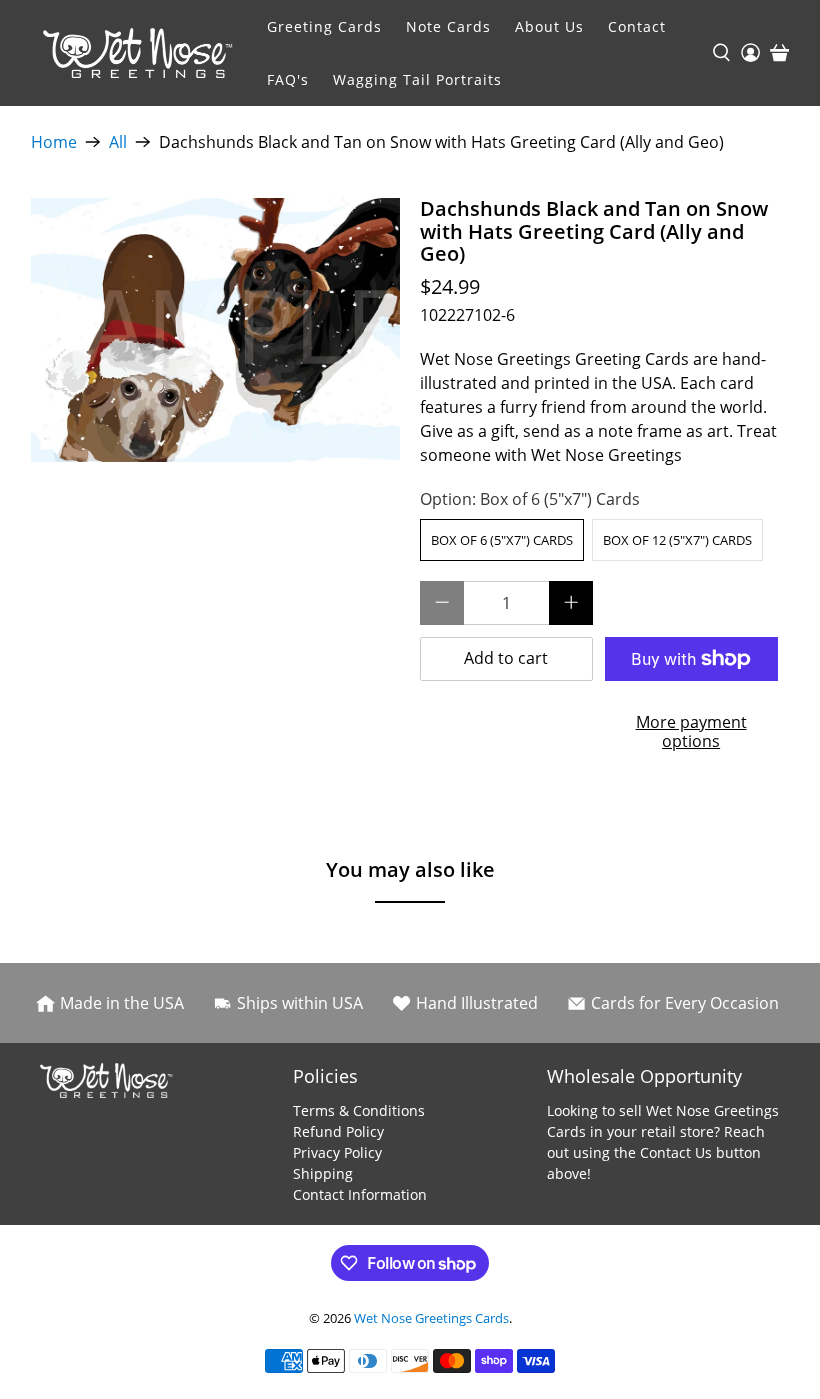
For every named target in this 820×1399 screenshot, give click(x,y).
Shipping (323, 1173)
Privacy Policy (337, 1152)
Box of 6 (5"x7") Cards (502, 540)
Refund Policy (338, 1131)
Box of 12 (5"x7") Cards (677, 540)
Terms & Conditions (359, 1110)
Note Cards (448, 26)
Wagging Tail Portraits (417, 79)
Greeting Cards (324, 26)
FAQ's (288, 79)
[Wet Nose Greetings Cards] (143, 53)
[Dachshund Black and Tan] (216, 330)
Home (54, 142)
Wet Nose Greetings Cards (431, 1318)
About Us (549, 26)
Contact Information (360, 1194)
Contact (637, 26)
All (118, 142)
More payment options (691, 731)
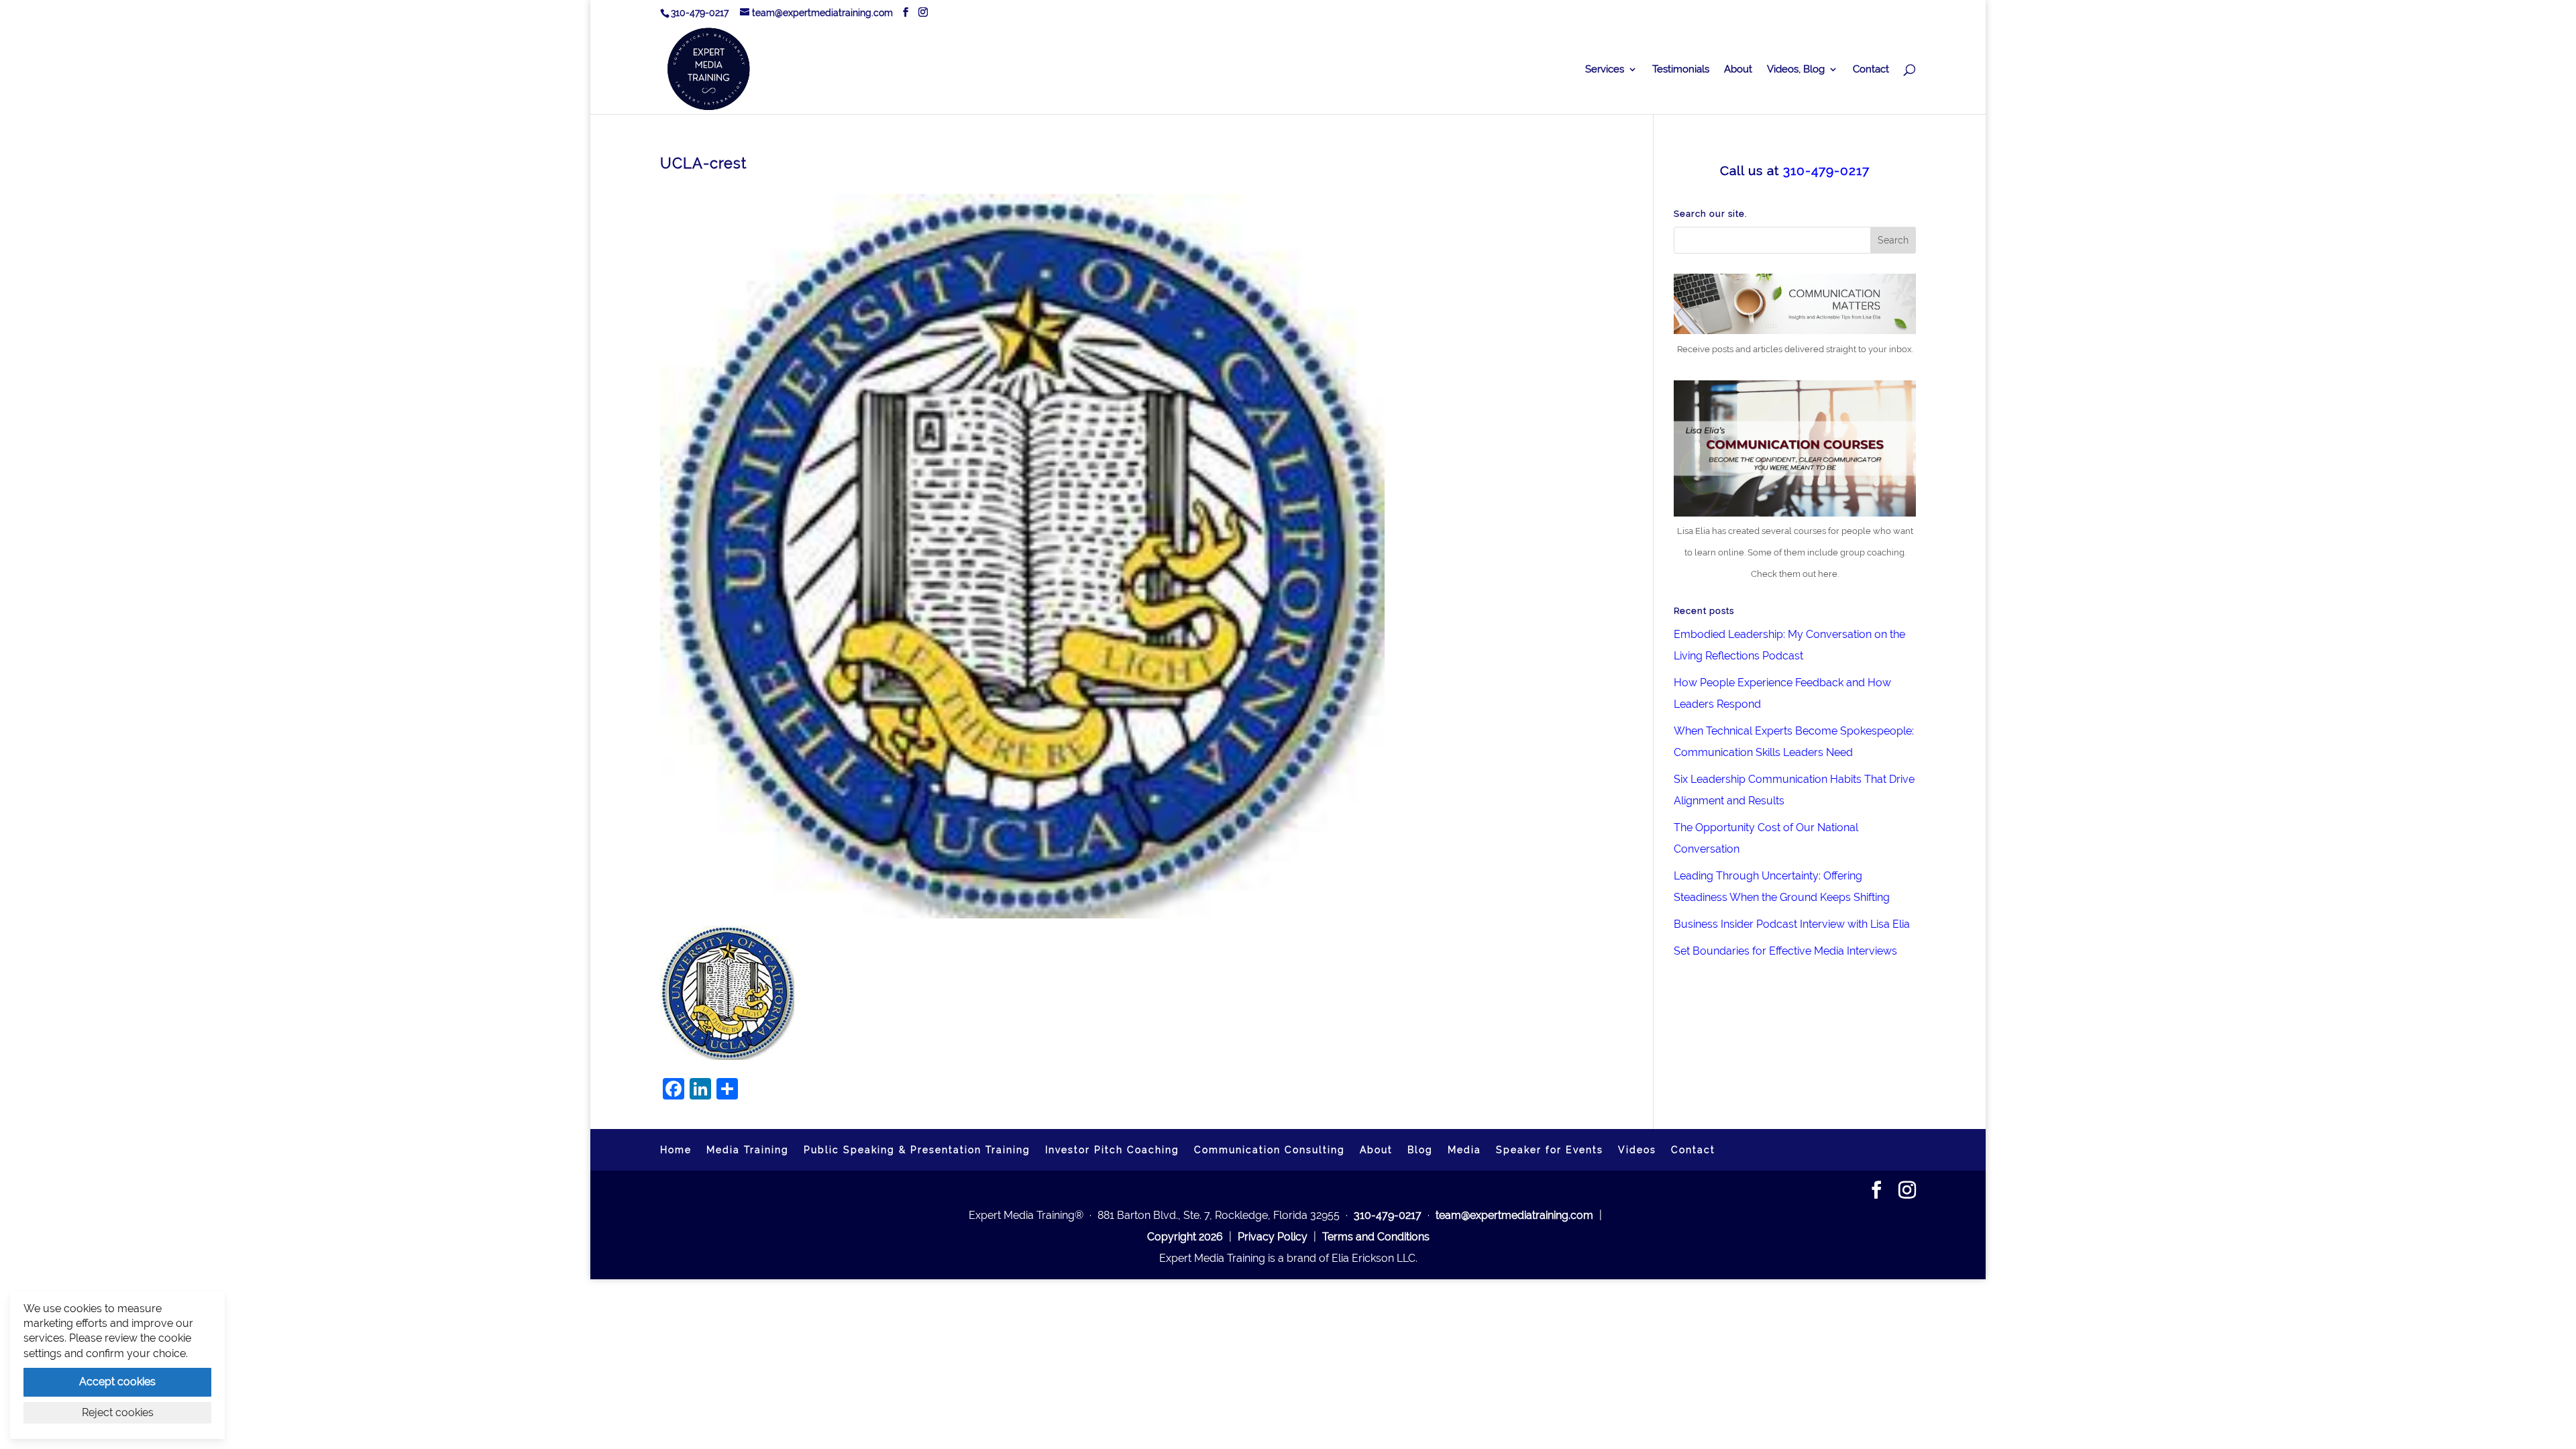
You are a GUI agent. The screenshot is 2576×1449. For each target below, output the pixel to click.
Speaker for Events (1549, 1149)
□ □ □ □ □
Task objective: Give the records again exactly as they stand, so that only the pictures are missing.

Exercise response:
For every named target in this 820×1399 screenshot, give click(x,y).
Shipping (323, 1173)
Privacy Policy (337, 1152)
Box of 6 (5"x7") Cards (502, 540)
Refund Policy (338, 1131)
Box of 12 (5"x7") Cards (677, 540)
Terms & Conditions (359, 1110)
Note Cards (448, 26)
Wagging Tail Portraits (417, 79)
Greeting Cards (324, 26)
FAQ's (288, 79)
[Wet Nose Greetings Cards] (143, 53)
[Dachshund Black and Tan] (216, 330)
Home (54, 142)
Wet Nose Greetings Cards (431, 1318)
About Us (549, 26)
Contact Information (360, 1194)
Contact (637, 26)
All (118, 142)
More payment options (691, 731)
You are a GUI agent. The screenshot is 2576×1449. For each target below, output the pixel to click.
Speaker for Events (1549, 1149)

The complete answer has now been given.